A sea of leva (or deep sea) is the abnormal rise of the sea level generated by the waves of a cyclic storm, without taking into account the astronomical tides. A sea of leva should not be confused with a storm tide (galerna) that is defined as the rise of the sea level due to the combination of a sea of leva with the pleamar of an astronomical tide. This rise in sea level can cause extreme floods in coastal areas, particularly when the two causes coincide in the same place, at the same time, being able to reach a wave of about 5 meters high or more in some cases

NHC (National Hurricane Center): Storm Surge Overview

(Taken from Storm Surge Overview article [1])

Slowing down the Earth's rotation

Both the deformation of the Earth due to terrestrial tides and the movement of water from aquatic tides are processes that dissipate energy.

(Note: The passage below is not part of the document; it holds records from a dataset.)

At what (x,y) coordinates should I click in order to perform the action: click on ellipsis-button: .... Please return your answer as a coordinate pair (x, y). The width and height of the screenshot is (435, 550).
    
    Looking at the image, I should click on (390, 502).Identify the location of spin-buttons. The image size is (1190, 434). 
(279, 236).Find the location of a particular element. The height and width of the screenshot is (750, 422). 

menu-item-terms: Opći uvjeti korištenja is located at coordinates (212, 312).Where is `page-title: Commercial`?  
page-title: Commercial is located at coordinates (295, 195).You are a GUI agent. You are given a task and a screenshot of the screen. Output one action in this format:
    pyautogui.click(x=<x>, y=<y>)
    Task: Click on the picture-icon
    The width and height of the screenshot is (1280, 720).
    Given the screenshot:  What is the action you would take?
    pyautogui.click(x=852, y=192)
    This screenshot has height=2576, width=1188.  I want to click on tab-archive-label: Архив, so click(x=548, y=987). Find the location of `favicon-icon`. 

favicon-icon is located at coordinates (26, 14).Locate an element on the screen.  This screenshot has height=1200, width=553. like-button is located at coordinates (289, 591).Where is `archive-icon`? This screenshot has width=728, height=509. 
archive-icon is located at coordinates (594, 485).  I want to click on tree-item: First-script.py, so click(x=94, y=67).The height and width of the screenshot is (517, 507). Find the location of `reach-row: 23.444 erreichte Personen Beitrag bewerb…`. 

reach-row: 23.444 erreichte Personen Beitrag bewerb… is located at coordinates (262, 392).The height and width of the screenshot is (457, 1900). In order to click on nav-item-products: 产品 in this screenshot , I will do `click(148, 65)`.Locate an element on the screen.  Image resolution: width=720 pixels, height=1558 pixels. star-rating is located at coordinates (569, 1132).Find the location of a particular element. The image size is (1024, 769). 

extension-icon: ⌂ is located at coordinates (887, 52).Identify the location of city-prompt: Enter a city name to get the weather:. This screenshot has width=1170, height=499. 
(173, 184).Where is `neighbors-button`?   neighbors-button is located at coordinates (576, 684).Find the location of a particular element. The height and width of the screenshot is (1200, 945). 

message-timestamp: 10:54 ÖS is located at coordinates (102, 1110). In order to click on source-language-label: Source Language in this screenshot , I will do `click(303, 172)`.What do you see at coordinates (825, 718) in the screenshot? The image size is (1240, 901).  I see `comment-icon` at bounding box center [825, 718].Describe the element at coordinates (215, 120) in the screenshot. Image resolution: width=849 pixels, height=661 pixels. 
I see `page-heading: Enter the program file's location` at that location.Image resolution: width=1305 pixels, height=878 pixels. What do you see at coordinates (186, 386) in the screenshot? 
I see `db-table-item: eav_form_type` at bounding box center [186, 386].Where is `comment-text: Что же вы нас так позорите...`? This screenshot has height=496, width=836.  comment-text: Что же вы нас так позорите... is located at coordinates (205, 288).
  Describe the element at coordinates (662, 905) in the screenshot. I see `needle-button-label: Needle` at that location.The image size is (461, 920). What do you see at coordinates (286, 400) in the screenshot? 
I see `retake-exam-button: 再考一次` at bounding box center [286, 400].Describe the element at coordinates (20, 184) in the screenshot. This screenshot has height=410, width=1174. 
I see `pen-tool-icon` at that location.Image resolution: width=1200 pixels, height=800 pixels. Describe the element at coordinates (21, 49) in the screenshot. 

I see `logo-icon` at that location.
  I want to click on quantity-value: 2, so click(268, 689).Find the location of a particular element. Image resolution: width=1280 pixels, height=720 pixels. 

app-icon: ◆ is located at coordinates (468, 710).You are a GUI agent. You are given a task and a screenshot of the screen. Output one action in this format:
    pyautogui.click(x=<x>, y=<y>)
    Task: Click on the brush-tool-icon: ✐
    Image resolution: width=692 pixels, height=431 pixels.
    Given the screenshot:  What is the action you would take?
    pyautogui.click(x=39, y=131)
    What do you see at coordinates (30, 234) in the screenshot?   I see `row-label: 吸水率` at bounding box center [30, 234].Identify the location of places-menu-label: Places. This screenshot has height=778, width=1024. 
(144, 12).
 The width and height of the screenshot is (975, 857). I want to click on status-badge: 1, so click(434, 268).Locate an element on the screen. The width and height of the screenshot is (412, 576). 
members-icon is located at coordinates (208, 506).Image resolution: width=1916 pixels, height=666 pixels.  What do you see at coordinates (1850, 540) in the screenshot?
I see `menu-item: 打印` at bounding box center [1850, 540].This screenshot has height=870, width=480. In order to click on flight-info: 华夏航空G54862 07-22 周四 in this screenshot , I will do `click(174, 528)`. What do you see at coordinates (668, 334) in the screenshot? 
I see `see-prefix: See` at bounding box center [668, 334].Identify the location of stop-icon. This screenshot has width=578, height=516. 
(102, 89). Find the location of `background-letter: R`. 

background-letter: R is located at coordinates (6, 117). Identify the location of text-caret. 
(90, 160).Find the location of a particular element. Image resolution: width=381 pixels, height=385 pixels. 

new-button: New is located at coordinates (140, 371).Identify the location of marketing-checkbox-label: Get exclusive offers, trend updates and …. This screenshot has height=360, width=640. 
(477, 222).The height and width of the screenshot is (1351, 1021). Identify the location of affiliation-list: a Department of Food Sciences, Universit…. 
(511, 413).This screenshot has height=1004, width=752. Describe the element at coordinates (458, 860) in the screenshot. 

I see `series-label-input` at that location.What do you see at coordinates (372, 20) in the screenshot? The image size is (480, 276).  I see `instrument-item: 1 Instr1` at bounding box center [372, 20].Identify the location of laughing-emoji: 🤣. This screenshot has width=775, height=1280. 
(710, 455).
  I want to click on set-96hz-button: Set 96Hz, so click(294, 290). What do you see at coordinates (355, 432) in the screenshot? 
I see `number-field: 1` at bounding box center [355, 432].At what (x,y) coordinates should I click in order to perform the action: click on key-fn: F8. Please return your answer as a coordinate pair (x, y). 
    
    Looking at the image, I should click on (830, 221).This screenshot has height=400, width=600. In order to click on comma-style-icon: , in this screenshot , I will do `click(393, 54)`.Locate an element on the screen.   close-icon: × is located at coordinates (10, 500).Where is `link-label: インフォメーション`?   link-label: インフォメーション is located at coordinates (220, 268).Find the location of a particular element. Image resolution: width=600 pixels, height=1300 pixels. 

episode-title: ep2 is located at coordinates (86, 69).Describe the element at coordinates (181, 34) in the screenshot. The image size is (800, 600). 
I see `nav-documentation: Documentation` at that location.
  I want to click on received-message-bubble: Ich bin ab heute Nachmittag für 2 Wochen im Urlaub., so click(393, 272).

The work is done by the moment that the Moon and Sun exert on the deformed part of the Earth and the oceans. The dissipation of energy requires that the major axes of the ellipsoids of the hydrosphere and the Earth are not perfectly aligned with the Moon and the Sun, but have a small phase lag. In the model without continents, this delay would correspond to 3° (and 12 minutes in time). That moment slows down the rotation of the Earth and the length of the day increases by 17 microseconds per year (approximately 1 second every 59,000 years).

The Earth exerts the same momentum on the Moon that the Moon exerts on the Earth. The momentum that the Earth exerts on the Moon gives it energy. Since the Moon is in orbit around the Earth, this increase in energy translates into an increase in the distance between the two stars and an increase in the length of the lunar month. The Earth-Moon distance is increasing by about 38 mm per year.

In the same way that the Moon creates tides on the Earth, both water and land, the Earth also exerts tides on the Moon. The friction due to these tides slowed down the rotation of the Moon, causing it to always present the same face towards the Earth. This fact was interpreted as the possible terrestrial origin of our satellite: being the Earth still a semi-fluid or incandescent body, the rotation movement would have produced a bulge that would increase in speed due to the increase in centrifugal force. Over time, the two stars would have separated, keeping the same lunar face visible from Earth (a currently discredited theory). On other satellites of the solar system that are still rotating, the energy dissipated by the deformations due to the tide generates volcanic activity.